1/9/14

Adolescence: a Risk Factor for Eating Disorders


Adolescence is a time of physical, mental and emotional growth. The rate of internal change is so fast that mistakes of poor judgment are inevitable. In fact, one of the last parts of the brain to mature involves planning and judgment, qualities clearly lacking for most teenagers. Combine this decision-making difficulty with the penchant for exploration and much of the risk for teenagers is perfectly clear. 

In every generation, there appears to be a new, tantalizing frontier that transforms into a universal rite of passage for adolescents. Alcohol, drugs and sex are the three most common concerns, but others have crept in like prescription pills and self-harm such as cutting. 

One of the newest adolescents crazes is the drive for thinness. With the expectation for both boys and girls to have unnaturally thin bodies, especially unnatural during the hormonal shifts of puberty, the appeal of weight loss has grown into a standard experience for teenagers. Peer pressure to restrict food, purge meals or take pills such as Adderall, laxatives or diuretics have grown almost unavoidable. Kids can find any number of weight loss guides on line as well to steer them towards these dangerous behaviors.

The thrill of seeing an effect on one's body can be exhilarating to a teenager who feels like life is an out-of-control roller coaster. The sense of pride and accomplishment, albeit one that is small and in the long run meaningless, quiets the constant feeling of confusion and replaces struggling self-worth with an immediate burst of confidence.

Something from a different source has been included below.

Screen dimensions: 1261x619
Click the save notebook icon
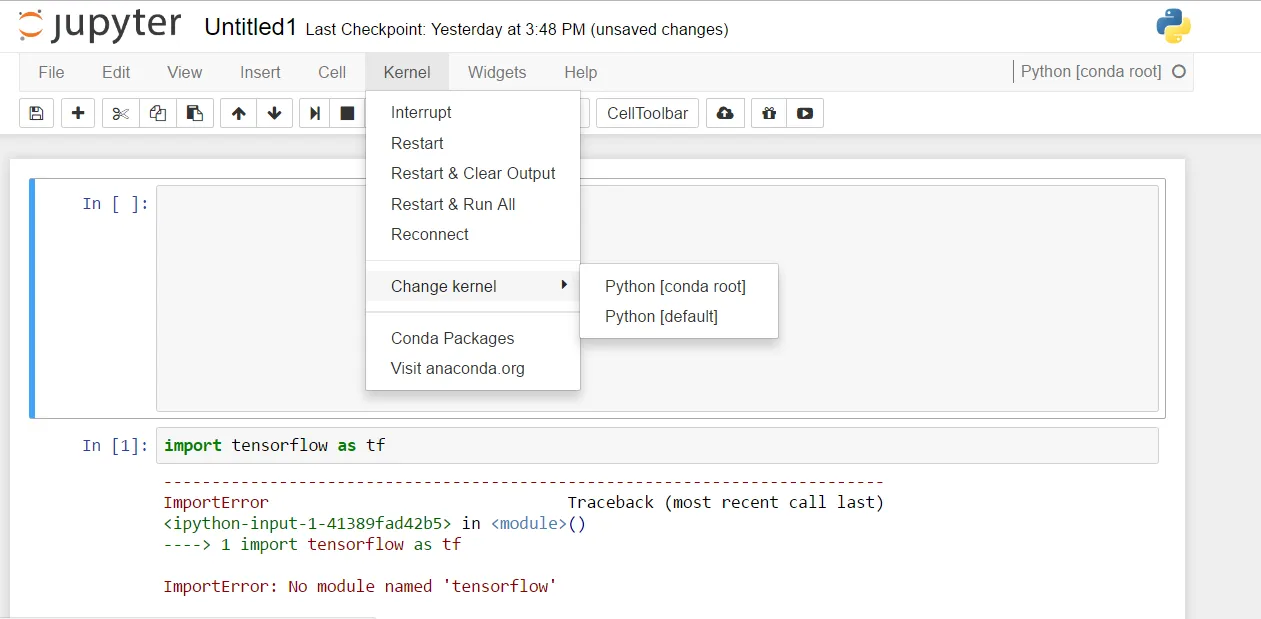(x=36, y=113)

It's scary to reflect on just how powerful the drive for weight loss can be in adolescence and how success feels downright magical. 

As with all of the destructive behaviors for teenagers, the long-terms risks always escape their notice. Engaging in eating disordered behaviors, especially restricting food, sets off a cascade of biological and psychological responses to starvation.

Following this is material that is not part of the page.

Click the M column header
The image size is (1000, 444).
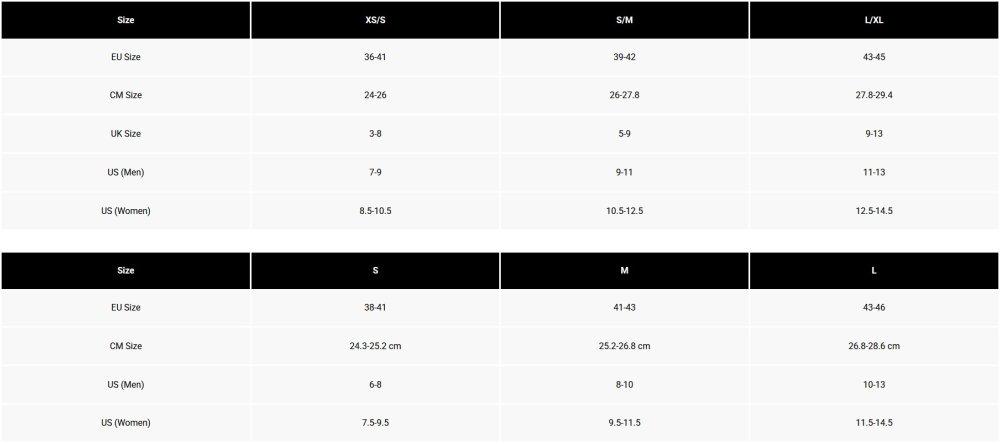(624, 271)
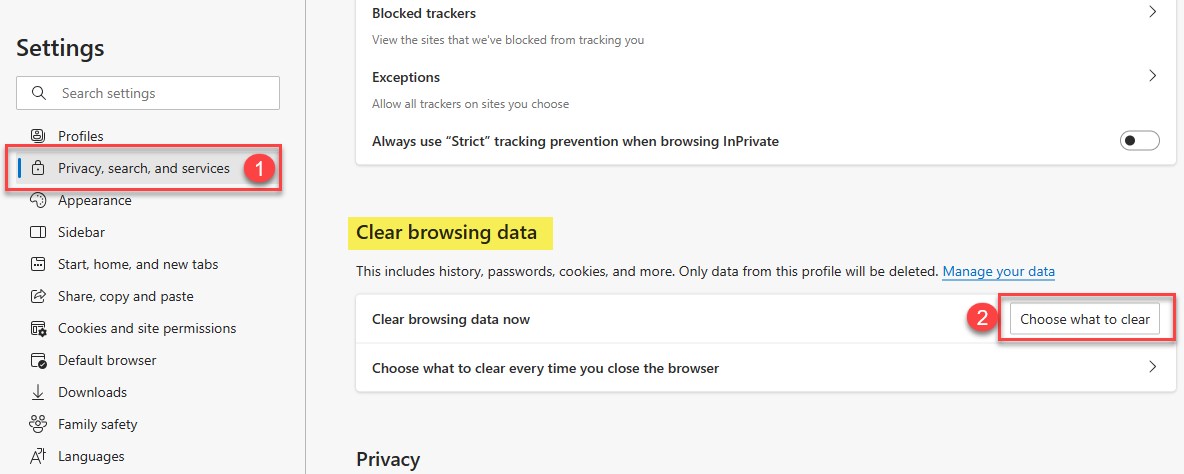
Task: Follow the Manage your data link
Action: tap(998, 271)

No one can predict how each child will respond. No one knows if that child will just give up after a day or two, get caught in a cycle of restricting and overeating or be genetically susceptible to develop anorexia. But the increasingly common exposure to starvation for teenagers means those kids are more and more likely to find out. 

Until recently, no one would even consider these risks for a child. Eating meals through the day was a matter of course and the drive for thinness nonexistent. Accordingly, the incidence of eating disorders was very small, a rare and mysterious disease people fell into without any idea what was happening. That's not how eating disorders develop anymore. 

Adolescence has become a breeding ground for eating disorders, replete with friendships encouraging the behaviors, online groups dedicated to provide support and the social normalization of irrational food restriction. Just as drinking or using drugs at a young age can set that child up for much larger problems, food restriction increases the risk of developing an eating disorder. 

However, parents and adults are much less likely to worry about a teenager dieting than about using drugs. Those adults may themselves be restricting food or even encouraging the child to eat less. The social norms actually span generations, leaving teenagers without any idea their behavior is dangerous. The general obsession with thinness leaves children at sea to find a sane way to understand food and weight. 

With teenagers dieting and engaging in eating disordered behaviors, there needs to be a public health campaign to counter the false advertising of the food and diet industries. More specifically, children need to understand the risks of their behaviors and the expected norms that will keep them safe.

Adolescents won't necessarily follow the rules because that's the nature of the stage of life. However, exposure to the risks and norms will at least offer them some guidelines to either heed or ignore. It will allow them to know when their decisions are leading them into trouble. It will also give parents, even those struggling with food and weight, a means to teach their children a saner attitude about their bodies.